Data records:
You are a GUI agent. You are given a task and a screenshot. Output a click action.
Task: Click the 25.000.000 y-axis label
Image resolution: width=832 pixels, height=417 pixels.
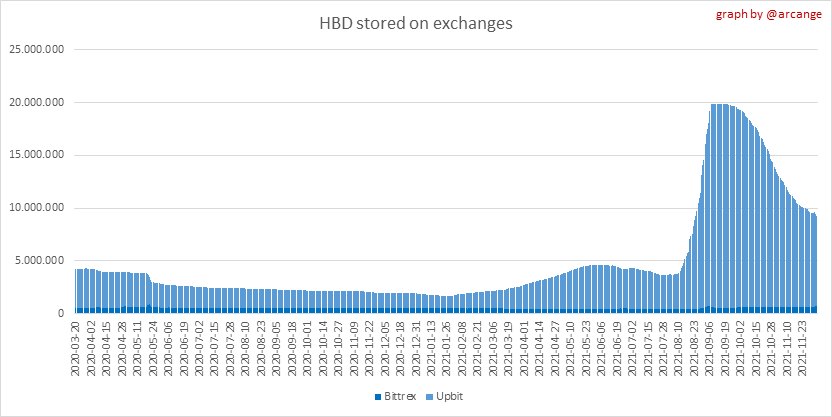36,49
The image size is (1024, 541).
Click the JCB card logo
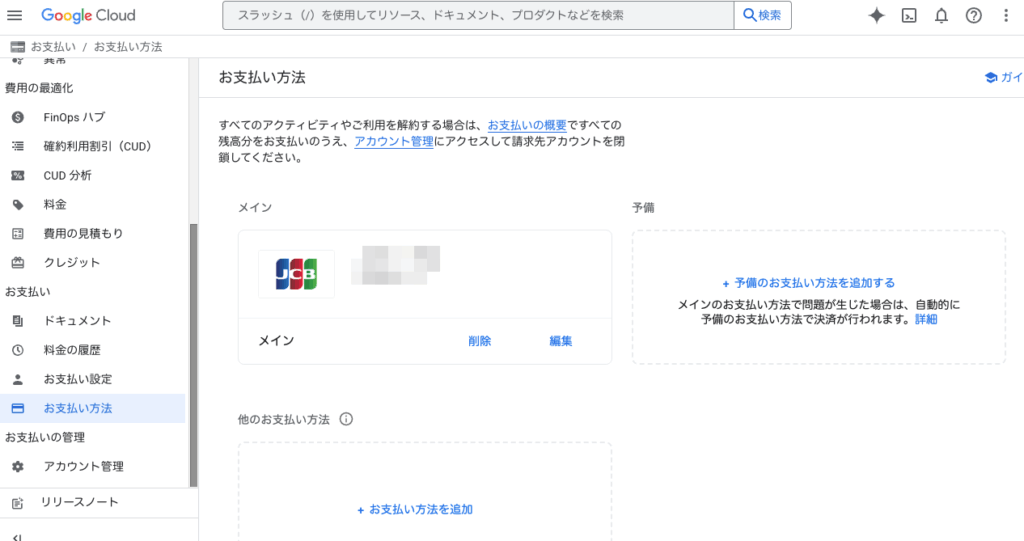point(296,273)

• _Your goal_: Every record gets retyped exactly; no picture goes into the copy.

• _Exercise output_:
You are a GUI agent. You are given a task and a screenshot. Output a click action.
Task: Click the 25.000.000 y-axis label
Image resolution: width=832 pixels, height=417 pixels.
36,49
The image size is (1024, 541).
Click the JCB card logo
point(296,273)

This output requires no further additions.